Over years of work, the IRS uncovered evidence that it believed laid the
scheme bare. In one document, a Microsoft senior executive celebrated the
company’s “pure tax play.” In another, KPMG plotted how to make the
company Microsoft created to own the Puerto Rico factory — and a portion
of Microsoft’s profits — seem “real.”

Meanwhile, the numbers Microsoft had used to craft its deal were
laughable, the agency concluded. In one instance, Microsoft had told
investors its revenues would grow 10% to 12% but told the IRS the figure
was 4%. In another, the IRS found Microsoft had understated revenues by
$15 billion.

Determined to seize every advantage against a giant foe, the small team at
the helm of the audit decided to be aggressive. It used special powers that
the agency had shied away from using in the past. It took unprecedented
steps like hiring an elite law firm to join the government’s side.

To Microsoft and its corporate allies, the nature of the audit posed a dire
threat. This was not the IRS they knew. This was an agency suddenly
committed to fighting and winning. If the aggression went unchecked, it
would only encourage the IRS to try these tactics on other corporations.
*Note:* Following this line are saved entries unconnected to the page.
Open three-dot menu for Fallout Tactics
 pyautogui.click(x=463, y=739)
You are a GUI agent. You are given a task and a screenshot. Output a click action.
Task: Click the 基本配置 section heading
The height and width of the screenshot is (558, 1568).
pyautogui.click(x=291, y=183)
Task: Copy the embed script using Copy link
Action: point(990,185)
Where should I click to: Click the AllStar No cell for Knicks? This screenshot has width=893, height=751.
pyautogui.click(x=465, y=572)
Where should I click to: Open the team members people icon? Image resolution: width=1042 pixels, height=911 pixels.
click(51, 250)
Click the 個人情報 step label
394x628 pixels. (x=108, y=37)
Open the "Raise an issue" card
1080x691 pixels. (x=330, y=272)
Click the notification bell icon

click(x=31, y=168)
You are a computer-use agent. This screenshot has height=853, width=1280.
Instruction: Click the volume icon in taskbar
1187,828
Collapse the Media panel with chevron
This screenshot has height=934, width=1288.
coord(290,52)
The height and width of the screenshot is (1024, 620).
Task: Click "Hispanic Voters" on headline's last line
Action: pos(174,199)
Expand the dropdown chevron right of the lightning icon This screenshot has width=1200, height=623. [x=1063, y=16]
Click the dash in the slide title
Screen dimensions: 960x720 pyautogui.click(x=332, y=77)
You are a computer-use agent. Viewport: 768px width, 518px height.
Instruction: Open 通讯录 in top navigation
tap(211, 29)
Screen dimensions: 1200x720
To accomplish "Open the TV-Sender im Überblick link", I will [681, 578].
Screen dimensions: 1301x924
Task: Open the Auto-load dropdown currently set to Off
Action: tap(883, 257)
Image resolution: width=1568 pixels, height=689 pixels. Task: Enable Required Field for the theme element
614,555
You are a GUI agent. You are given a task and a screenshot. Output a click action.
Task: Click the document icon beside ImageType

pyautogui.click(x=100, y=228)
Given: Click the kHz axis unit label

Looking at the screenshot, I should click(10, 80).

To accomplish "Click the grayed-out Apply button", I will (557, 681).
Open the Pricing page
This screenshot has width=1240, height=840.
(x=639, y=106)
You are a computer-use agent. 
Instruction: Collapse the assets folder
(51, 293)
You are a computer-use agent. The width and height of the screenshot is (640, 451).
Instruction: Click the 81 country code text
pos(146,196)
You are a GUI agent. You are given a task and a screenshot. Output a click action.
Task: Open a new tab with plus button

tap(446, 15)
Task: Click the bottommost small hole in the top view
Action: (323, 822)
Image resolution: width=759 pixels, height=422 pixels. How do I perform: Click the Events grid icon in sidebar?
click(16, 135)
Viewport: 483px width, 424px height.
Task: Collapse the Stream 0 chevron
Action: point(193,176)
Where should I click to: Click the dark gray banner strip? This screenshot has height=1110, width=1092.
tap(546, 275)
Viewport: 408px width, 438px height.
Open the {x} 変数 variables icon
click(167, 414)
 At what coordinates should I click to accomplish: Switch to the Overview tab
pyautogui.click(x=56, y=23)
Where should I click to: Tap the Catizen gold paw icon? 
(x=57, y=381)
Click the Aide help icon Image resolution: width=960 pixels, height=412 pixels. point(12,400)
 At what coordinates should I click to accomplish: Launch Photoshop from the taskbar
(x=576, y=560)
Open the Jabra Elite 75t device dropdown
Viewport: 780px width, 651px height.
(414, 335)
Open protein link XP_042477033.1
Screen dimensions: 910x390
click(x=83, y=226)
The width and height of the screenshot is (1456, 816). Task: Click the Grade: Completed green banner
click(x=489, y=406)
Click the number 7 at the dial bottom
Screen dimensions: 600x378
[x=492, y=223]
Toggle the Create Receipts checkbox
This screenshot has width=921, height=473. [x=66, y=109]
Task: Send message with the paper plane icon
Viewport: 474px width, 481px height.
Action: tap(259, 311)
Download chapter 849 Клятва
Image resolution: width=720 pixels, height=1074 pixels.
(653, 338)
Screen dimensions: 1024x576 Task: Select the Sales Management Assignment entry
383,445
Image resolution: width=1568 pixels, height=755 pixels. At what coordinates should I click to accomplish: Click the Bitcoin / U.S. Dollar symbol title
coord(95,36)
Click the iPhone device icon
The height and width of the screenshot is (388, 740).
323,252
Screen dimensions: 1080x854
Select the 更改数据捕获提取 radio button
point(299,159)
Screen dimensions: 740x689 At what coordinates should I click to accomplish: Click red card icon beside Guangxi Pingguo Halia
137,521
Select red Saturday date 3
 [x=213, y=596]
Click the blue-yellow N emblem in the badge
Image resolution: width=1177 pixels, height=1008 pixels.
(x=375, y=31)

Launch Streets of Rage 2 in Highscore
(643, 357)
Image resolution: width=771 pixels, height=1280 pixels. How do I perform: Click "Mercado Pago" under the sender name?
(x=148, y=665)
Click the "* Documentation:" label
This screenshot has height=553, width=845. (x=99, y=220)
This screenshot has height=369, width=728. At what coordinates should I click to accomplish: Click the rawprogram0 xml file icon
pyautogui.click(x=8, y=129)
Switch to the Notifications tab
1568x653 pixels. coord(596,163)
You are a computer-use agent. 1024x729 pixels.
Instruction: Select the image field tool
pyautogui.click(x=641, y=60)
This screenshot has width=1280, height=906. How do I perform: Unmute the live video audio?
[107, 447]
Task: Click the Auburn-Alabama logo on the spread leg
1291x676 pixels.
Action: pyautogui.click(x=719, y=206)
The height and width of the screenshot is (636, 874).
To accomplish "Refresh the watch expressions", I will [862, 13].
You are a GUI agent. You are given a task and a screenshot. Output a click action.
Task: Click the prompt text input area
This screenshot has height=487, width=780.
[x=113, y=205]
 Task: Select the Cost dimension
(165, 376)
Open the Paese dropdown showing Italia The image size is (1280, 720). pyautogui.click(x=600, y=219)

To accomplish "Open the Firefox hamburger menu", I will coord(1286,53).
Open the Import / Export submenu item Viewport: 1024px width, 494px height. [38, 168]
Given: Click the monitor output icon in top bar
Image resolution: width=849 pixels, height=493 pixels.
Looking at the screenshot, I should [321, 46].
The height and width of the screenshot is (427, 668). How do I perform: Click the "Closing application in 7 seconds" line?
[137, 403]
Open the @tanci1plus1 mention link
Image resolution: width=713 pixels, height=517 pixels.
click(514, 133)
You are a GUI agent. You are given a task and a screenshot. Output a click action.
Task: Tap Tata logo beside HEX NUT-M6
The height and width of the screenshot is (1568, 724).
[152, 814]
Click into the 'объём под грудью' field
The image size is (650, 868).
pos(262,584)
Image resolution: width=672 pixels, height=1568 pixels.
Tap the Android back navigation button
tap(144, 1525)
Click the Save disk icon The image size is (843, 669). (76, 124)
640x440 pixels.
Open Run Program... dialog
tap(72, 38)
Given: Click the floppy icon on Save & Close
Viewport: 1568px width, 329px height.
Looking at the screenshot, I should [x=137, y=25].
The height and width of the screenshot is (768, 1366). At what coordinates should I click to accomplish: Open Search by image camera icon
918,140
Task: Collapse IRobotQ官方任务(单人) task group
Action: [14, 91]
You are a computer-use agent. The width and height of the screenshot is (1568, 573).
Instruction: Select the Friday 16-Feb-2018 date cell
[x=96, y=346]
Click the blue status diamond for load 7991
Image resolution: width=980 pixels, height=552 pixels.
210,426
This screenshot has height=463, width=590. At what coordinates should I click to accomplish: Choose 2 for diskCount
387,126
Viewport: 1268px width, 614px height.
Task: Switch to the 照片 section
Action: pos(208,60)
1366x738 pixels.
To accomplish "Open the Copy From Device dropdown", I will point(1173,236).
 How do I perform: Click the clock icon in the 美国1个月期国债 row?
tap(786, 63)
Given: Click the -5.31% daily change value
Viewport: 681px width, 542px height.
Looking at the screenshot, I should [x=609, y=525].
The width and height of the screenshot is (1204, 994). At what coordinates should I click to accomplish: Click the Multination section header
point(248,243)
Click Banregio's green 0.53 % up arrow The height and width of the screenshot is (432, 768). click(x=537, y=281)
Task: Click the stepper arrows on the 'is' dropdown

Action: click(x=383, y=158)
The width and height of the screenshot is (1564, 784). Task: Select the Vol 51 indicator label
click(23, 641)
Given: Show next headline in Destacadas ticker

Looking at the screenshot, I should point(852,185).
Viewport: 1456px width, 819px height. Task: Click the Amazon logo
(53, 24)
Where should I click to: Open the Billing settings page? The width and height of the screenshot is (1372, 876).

“Most people, the 99%, they’re afraid of the IRS,” said an attorney who
works on large corporate audits. “The other 1%, they’re not afraid. They
make the IRS afraid of them.”

Microsoft fought back with every tool it could muster. Business


organizations, ranging from the U.S. Chamber of Commerce to tech trade
groups, rallied, hiring attorneys to jump into the fray on Microsoft’s side in
court and making their case to IRS leadership and lawmakers on Capitol
Hill. Soon, members of Congress, both Republicans and Democrats, were
decrying the IRS’ tactics and introducing legislation to stop the IRS from
ever taking similar steps again.

The outcome of the audit remains to be seen — the Microsoft case grinds
on — but the blowback was effective. Last year, the company’s allies
succeeded in changing the law, removing or limiting tools the IRS team
had used against the company. The IRS, meanwhile, has become notably
less bold. Drained of resources by years of punishing budget cuts, the
agency has largely retreated from challenging the largest corporations.
The IRS declined to comment for this article.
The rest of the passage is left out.